In my garden, H. flavescens grows to a towering 8 ft. tall with dark green tropical-looking foliage and an interesting flower cone of a darker grey-green color. The flowers appear late in the season, pale yellow and fragrant.
I must share with you an amusing story about this plant. A few months ago I was passing by this plant and was perplexed by a strange shaking and bouncing movement. There was no wind at the time so I could not imagine what it was, causing this plant to bob up and down. It turned out it was visited by a hawk moth that got its proboscis stuck in the flower. I finally set it free but had to surgically remove the flower from the moth. You can see a little pictorial of this event at http://www.gingersrus.com/images/moth/
Hedychium flavescens is rated as hardy in zone 7 by Plant Delights, and I know Tony carefully tests his offerings in Raleigh before putting the number on them. Other references I have seen only give it an 8. It is perfectly hardy in my garden, but I can only test to the upper teens here.
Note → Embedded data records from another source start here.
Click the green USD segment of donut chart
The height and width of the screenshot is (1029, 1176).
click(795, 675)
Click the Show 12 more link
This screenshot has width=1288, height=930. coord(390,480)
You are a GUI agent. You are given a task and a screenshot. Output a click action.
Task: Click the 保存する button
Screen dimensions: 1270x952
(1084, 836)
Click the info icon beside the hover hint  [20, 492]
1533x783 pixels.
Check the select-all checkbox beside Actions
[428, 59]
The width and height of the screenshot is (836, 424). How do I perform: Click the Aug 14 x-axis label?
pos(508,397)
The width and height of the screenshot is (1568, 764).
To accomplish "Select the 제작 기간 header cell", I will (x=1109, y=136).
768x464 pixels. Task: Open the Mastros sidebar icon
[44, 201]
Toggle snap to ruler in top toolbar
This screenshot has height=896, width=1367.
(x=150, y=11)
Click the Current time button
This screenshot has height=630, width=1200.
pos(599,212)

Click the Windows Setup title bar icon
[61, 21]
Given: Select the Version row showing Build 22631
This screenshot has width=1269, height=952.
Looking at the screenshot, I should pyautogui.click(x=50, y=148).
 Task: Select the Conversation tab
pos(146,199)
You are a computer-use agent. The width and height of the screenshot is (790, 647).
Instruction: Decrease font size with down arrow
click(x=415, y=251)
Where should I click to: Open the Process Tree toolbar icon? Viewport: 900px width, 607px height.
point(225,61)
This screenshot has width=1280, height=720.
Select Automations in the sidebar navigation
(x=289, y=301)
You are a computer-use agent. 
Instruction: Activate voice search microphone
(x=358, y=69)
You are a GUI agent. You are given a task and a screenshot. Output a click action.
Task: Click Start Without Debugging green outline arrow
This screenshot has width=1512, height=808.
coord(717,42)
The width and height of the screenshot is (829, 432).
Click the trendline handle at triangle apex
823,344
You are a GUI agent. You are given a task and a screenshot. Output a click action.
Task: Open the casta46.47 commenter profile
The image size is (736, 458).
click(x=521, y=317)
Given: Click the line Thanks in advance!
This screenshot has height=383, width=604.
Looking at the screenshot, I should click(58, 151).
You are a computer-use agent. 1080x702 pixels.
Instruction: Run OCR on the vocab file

The habit is much like H. thyrsiforme, with a leaning or arching growth that some would want to put to the stake. I prefer to let it lean, and simply plant it in a spot that takes advantage of that kind of architecture.
Hedychium flavescens should be planted in part shade, probably will not take full sun as many Hedychiums do. It does need the standard Hedychium soil - rich, moist and organic.